Kamis, 04 November 2010

PEMBUNUHAN TIDAK DISENGAJA

Polisi Anggap Kasus Salah Tembak Mahasiswa Karena Salah Paham

Rabu, 05 Mei 2010 | 21:15 WIB


TEMPO Interaktif, Pamekasan - Kepala Polres Kabupaten Pamekasan, Jawa Timur, Ajun Komisaris Besar Mas Guanrso mengungkapkan bahwa kasus penembakan salah sasaran yang dilakukan anggota nyaterhadap Miftahudin mahasiswa Universitas Madura murni karena salah paham.

Menurut dia, korban mengira polisi yang menghadangnya perampok. Sebaliknya, kata dia, polisi mengira bahwa Miftah dan dua rekannya adalah pencuri kabel telepon yang sudah lama menjadi target operasi. "Murni karena salah paham," katanya, Rabu (5/5).

Untuk memperkuat alibinya, Kapolres Mas Gunarso menjelaskan lokasi penambakan di Jalan Raya Konang, Kecamatan Galis memang masuk daerah "zona merah". Di jalan itu, kata dia, kerap terjadi aksi pencurian kabel telephone. Polisi mencatat sudah ada 20 kasus pencurian kabel namun tak satu pun tersangka berhasil diringkus.

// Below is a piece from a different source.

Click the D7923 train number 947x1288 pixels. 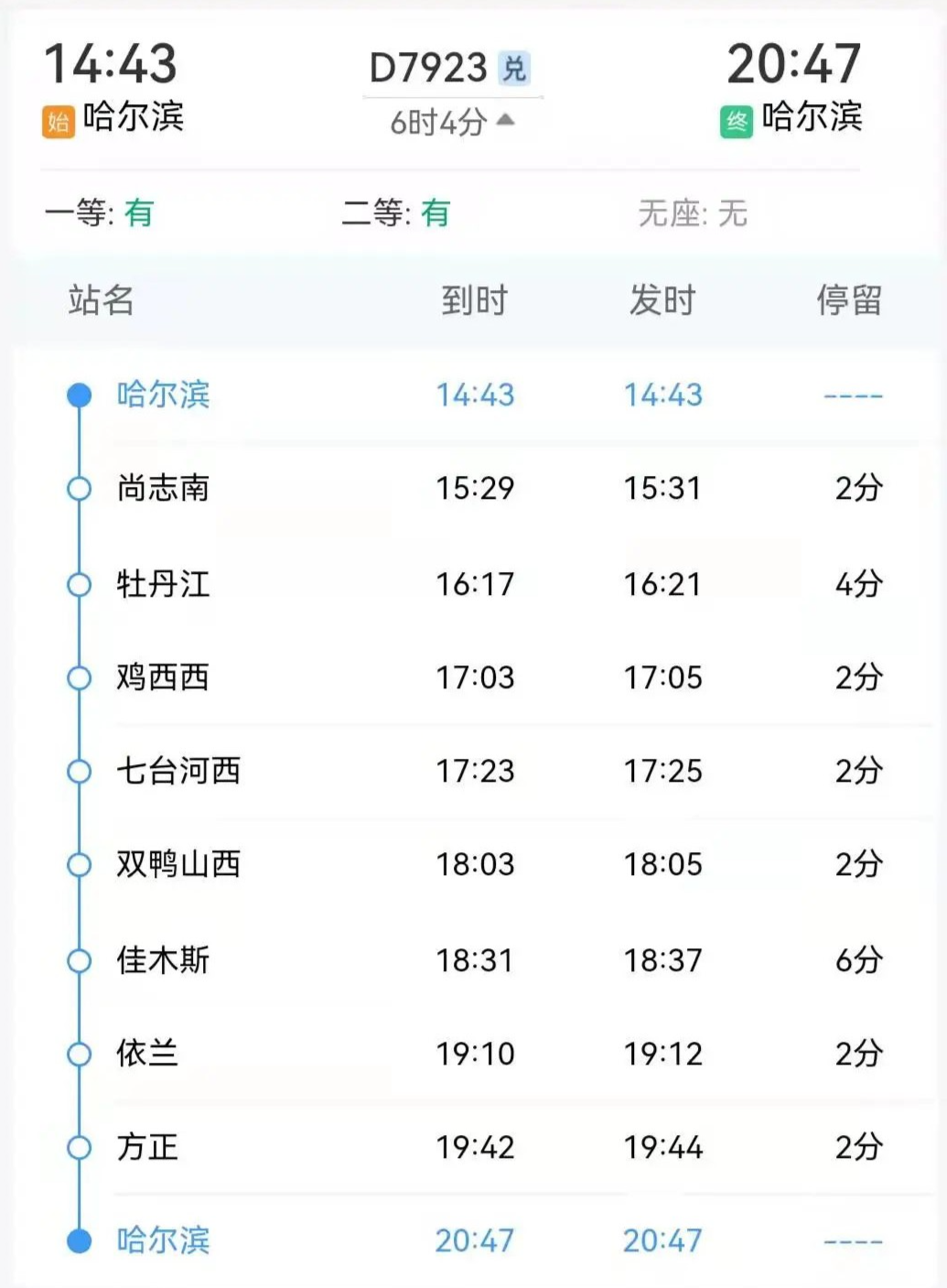click(x=427, y=68)
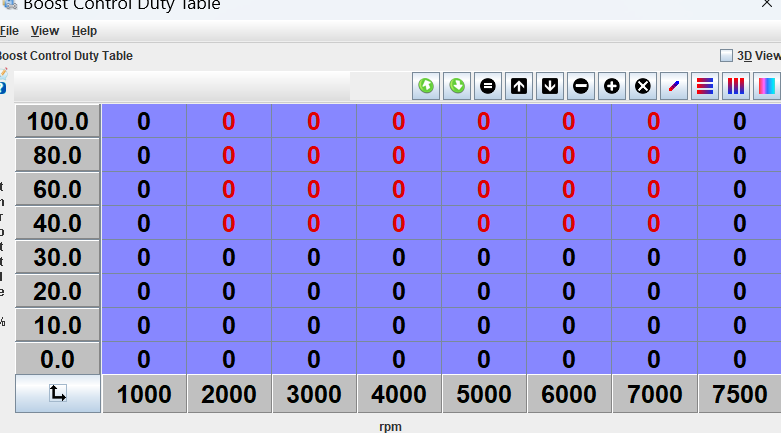Click the diagonal interpolate line icon
This screenshot has width=781, height=433.
tap(674, 86)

Bahkan, lanjut Gunarso, saat korban Miftah dan dua rekannya melintas ada tanda alarm berbunyi yang dijadikan penanda adanya pencurian kabel telepon. Alarm itulah yang kemudian mengomando polisi untuk mengejar Miftah dan menghadang korban dan memberi tembakan peringatan. "Tapi korban tidak mengindahkan karena mengira polisi adalah perampok, sehingga polisi berniat menembak ban sepeda korban tapi entah ternyata mengenai pantatnya," tutur Gunarso.

Sementara itu, Forum Lembaga Swadaya Masyarakat se Pamekasan hari ini mendatangi kantor Polres setempat. Mereka mendesak polisi segera merehabilitasi nama Miftahudin yang menjadi korban salah tembak. "Rehabilitasi penting agar korban tidak diidentikkan dengan pencuri kabel telepone, sehingga merusak nama baik korban," kata Koordinator Forum LSM Heru Budi.

Sebab, kata dia, Miftah yang kini berstatus mahasiswa fakultas elektro Universitas Madura dan sedang menyelesaikan skripsi masih punya masa depan yang panjang. Jika tidak direhabilitasi dikhawatirkan menimbulkan imej negatif di masyarakat. "Polisi juga harus memberi sanksi tegas kepada anggota pelaku penembakan," tegasnya.

Seperti diberitakan, kasus salah tembak tersebut terjadi pada senin malam lalu. Saat itu korban yang baru pulang dari warung internet memutuskan pulang ke rumahnya di Kecamatan Galis untuk mengambil bahan skripsi untuk dikonsultasikan dengan dosen pembimbing.

Namun saat perjalanannya sampai di jalan raya Konang, tiba-tiba Miftah dan dua rekannya dicegat orang tak dikenal dan dikira perampok. Mereka kemudian banting setir berbelok arah untuk meloloskan diri. Laju sepeda motor ketiganya semakin kencang saat terdengar suara tembakan. "Saya baru sadar kena tembak karena banyak kucuran darah dari pantat saya," ujar Miftah.